For this exercise, reproduce only the lines from the one holding "Where should I click to: Choose" through the final line of the data below, exactly, and omit pictures.

*** SUPPLIED ENTRIES ***

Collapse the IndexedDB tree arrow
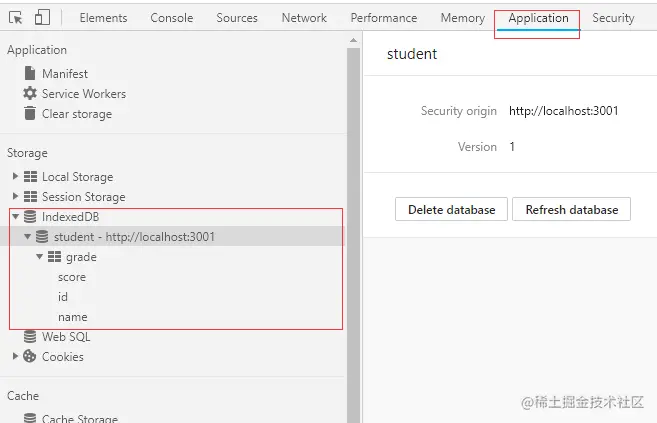Viewport: 657px width, 423px height. (16, 217)
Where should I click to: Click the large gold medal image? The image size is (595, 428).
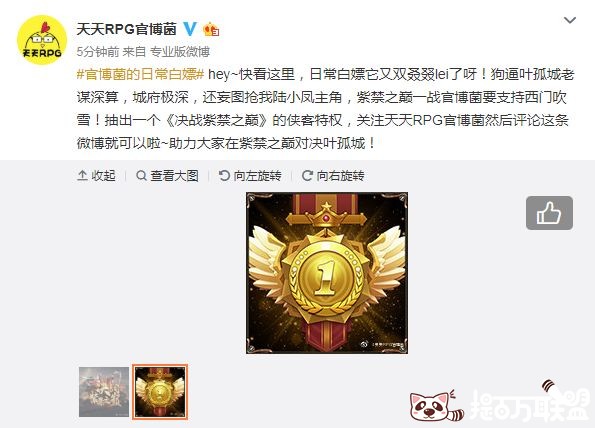327,273
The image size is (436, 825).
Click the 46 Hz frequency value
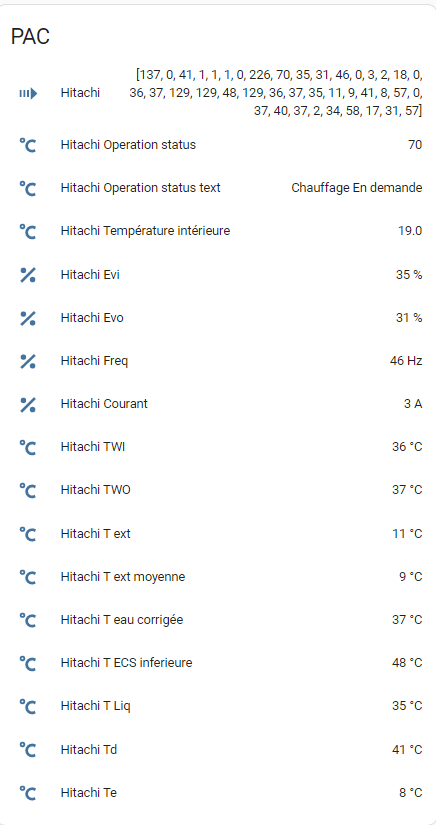406,361
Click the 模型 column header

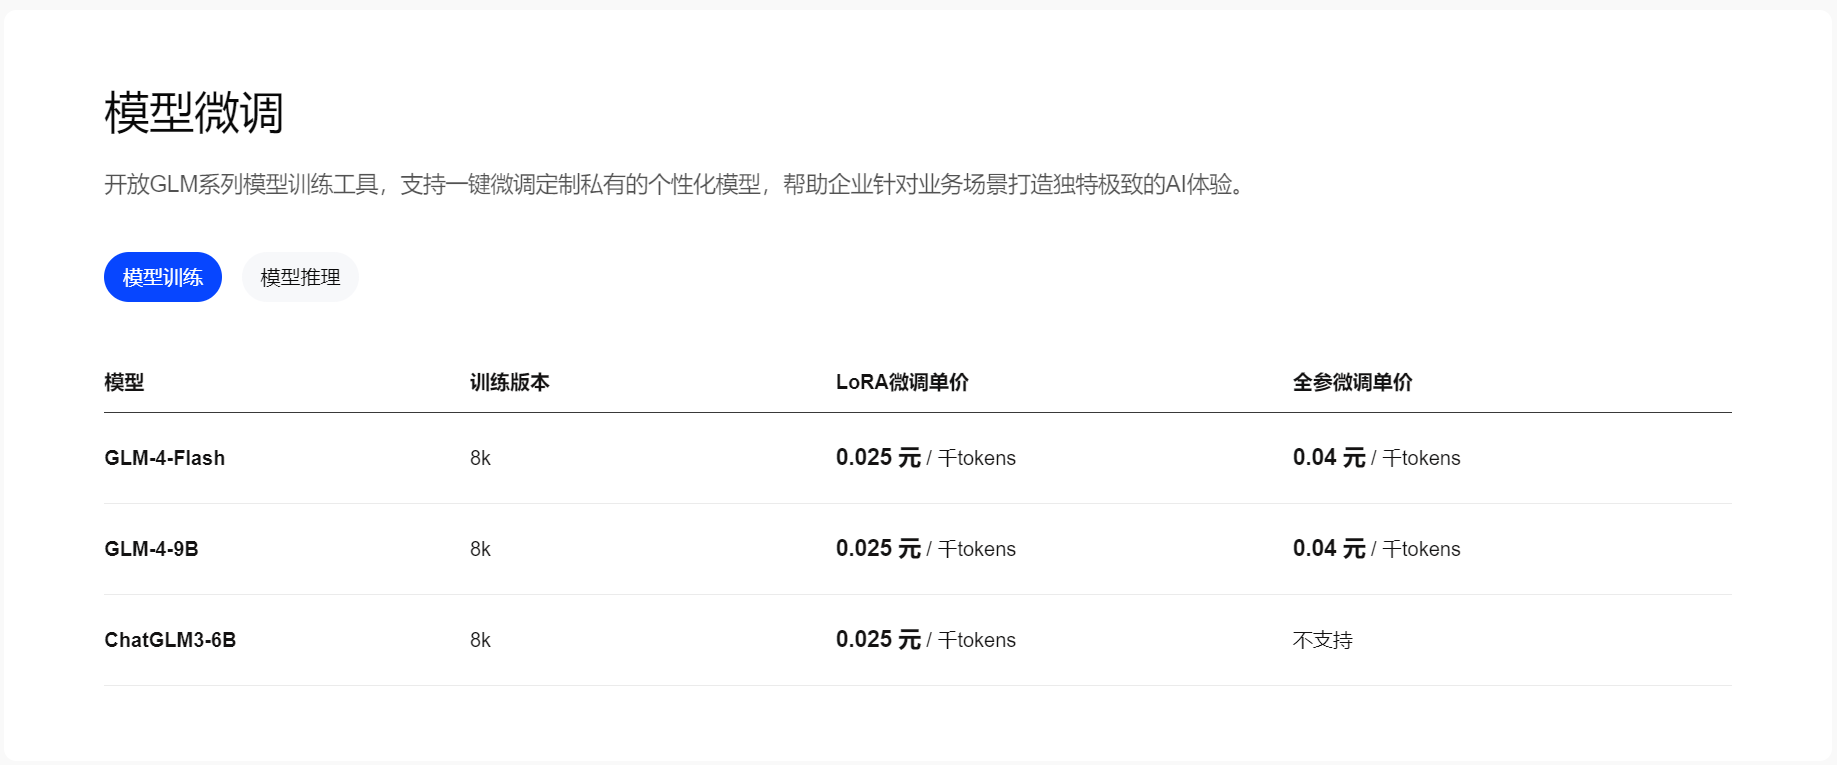pos(124,382)
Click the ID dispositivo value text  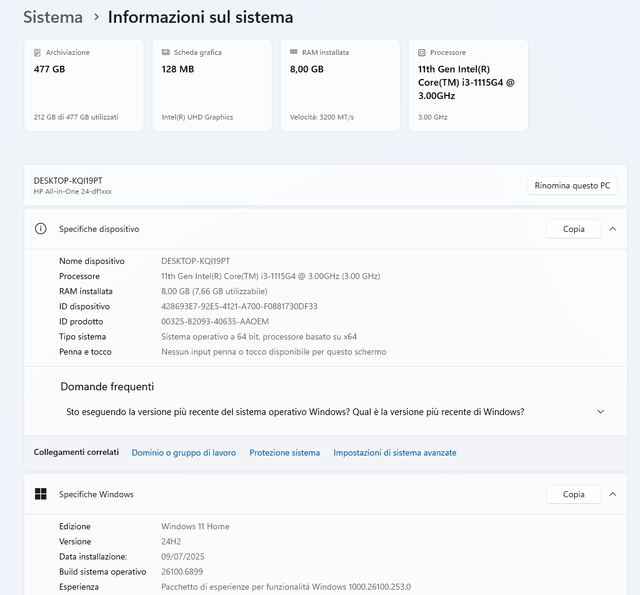click(239, 306)
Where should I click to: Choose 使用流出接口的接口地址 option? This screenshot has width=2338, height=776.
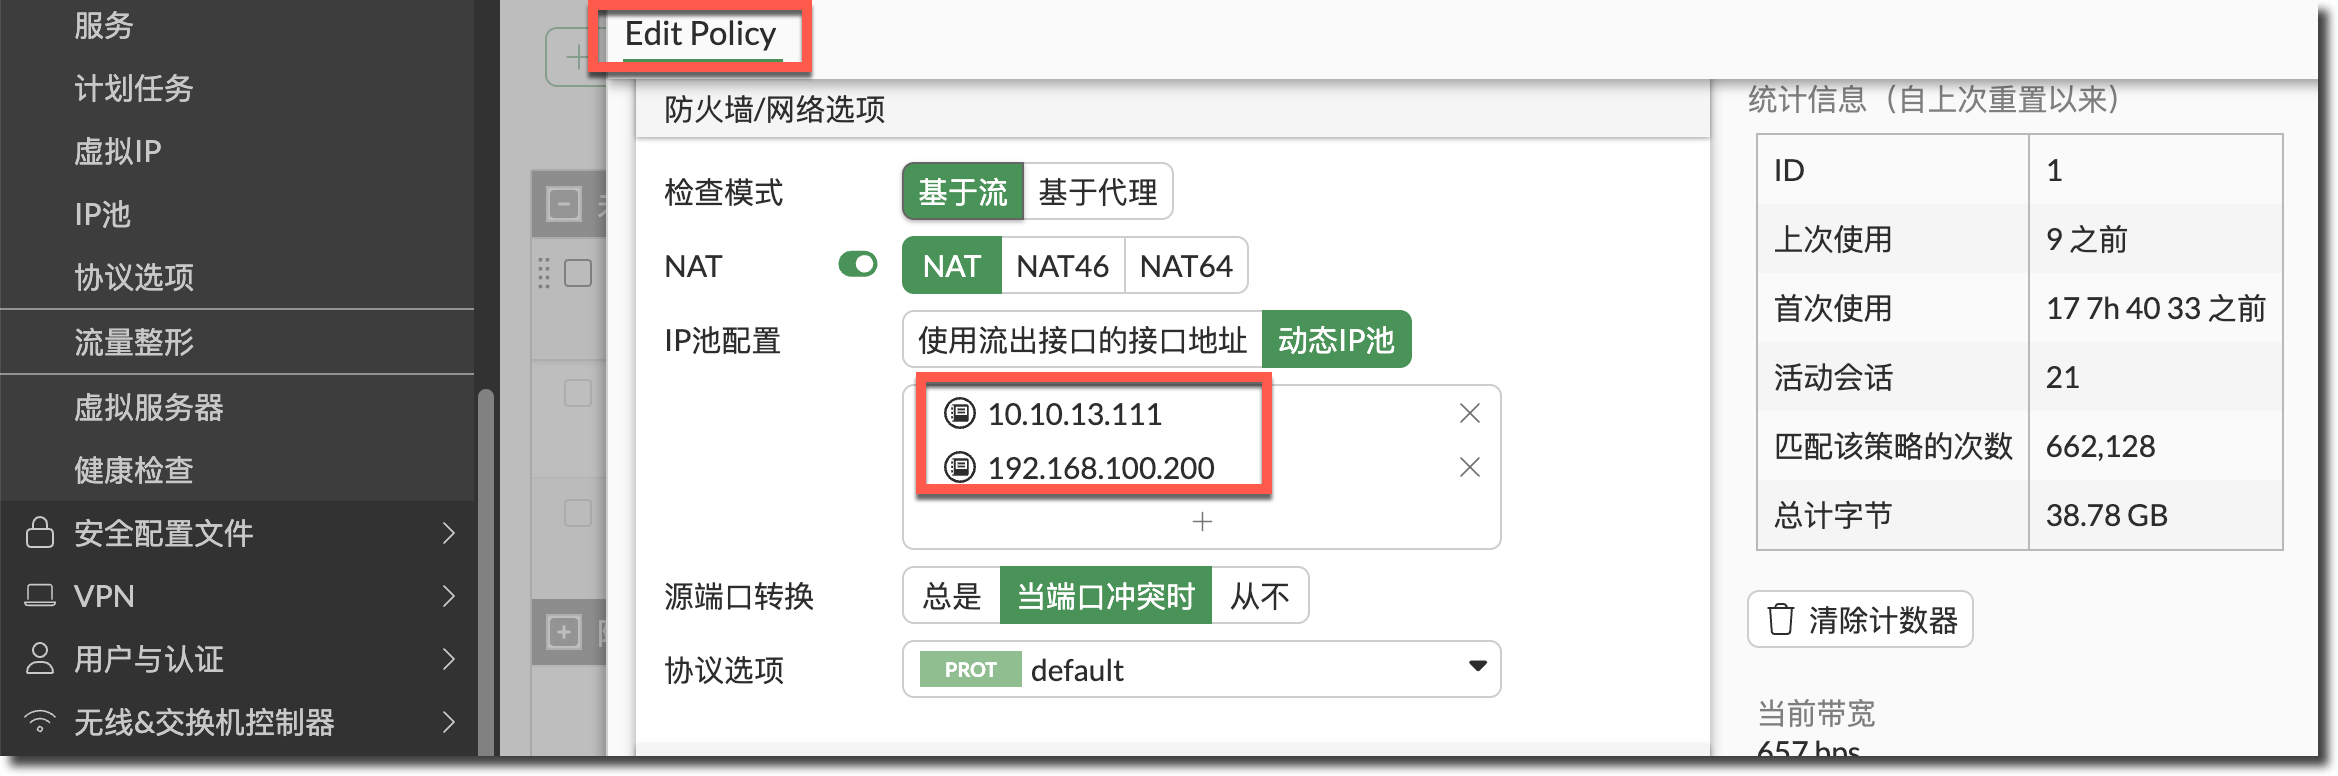pyautogui.click(x=1082, y=340)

*** End of SUPPLIED ENTRIES ***

- _WRITTEN SOLUTION_
Where should I click to: Choose 使用流出接口的接口地址 option? This screenshot has width=2338, height=776.
pyautogui.click(x=1082, y=340)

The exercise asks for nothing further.